◆ EXERCISE INSTRUCTIONS:
Extract all of the data and reproduce it precisely.

◆ EXTRACTED INFORMATION:
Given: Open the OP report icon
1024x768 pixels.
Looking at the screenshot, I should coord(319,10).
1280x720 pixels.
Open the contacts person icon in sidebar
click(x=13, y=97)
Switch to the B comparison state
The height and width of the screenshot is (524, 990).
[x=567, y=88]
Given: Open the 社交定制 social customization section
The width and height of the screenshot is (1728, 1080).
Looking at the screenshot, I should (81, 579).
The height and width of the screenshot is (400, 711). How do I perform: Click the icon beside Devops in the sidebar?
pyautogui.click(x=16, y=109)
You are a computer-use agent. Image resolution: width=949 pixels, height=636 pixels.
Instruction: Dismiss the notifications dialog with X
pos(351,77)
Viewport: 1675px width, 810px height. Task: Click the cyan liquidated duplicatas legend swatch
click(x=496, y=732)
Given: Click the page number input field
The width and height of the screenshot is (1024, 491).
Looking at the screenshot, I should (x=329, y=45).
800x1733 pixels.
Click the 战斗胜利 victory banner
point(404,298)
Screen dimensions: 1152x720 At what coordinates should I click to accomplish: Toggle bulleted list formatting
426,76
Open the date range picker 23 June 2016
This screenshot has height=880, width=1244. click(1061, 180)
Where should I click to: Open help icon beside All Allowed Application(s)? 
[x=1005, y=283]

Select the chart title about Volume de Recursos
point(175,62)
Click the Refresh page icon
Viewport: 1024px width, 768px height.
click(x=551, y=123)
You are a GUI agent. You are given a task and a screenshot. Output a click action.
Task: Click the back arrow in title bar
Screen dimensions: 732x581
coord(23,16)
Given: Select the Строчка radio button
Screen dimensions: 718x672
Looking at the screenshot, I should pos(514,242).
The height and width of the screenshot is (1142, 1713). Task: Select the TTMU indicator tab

◆ RESPONSE TO THIS EXERCISE:
Given: Open the OP report icon
1024x768 pixels.
Looking at the screenshot, I should coord(319,10).
1280x720 pixels.
Open the contacts person icon in sidebar
click(x=13, y=97)
Switch to the B comparison state
The height and width of the screenshot is (524, 990).
[x=567, y=88]
Given: Open the 社交定制 social customization section
The width and height of the screenshot is (1728, 1080).
Looking at the screenshot, I should (81, 579).
The height and width of the screenshot is (400, 711). How do I perform: Click the icon beside Devops in the sidebar?
pyautogui.click(x=16, y=109)
You are a computer-use agent. Image resolution: width=949 pixels, height=636 pixels.
Instruction: Dismiss the notifications dialog with X
pos(351,77)
Viewport: 1675px width, 810px height. Task: Click the cyan liquidated duplicatas legend swatch
click(x=496, y=732)
Given: Click the page number input field
The width and height of the screenshot is (1024, 491).
Looking at the screenshot, I should (x=329, y=45).
800x1733 pixels.
Click the 战斗胜利 victory banner
point(404,298)
Screen dimensions: 1152x720 At what coordinates should I click to accomplish: Toggle bulleted list formatting
426,76
Open the date range picker 23 June 2016
This screenshot has height=880, width=1244. click(1061, 180)
Where should I click to: Open help icon beside All Allowed Application(s)? 
[x=1005, y=283]

Select the chart title about Volume de Recursos
point(175,62)
Click the Refresh page icon
Viewport: 1024px width, 768px height.
click(x=551, y=123)
You are a GUI agent. You are given a task and a screenshot. Output a click action.
Task: Click the back arrow in title bar
Screen dimensions: 732x581
coord(23,16)
Given: Select the Строчка radio button
Screen dimensions: 718x672
Looking at the screenshot, I should pos(514,242).
The height and width of the screenshot is (1142, 1713). Task: Select the TTMU indicator tab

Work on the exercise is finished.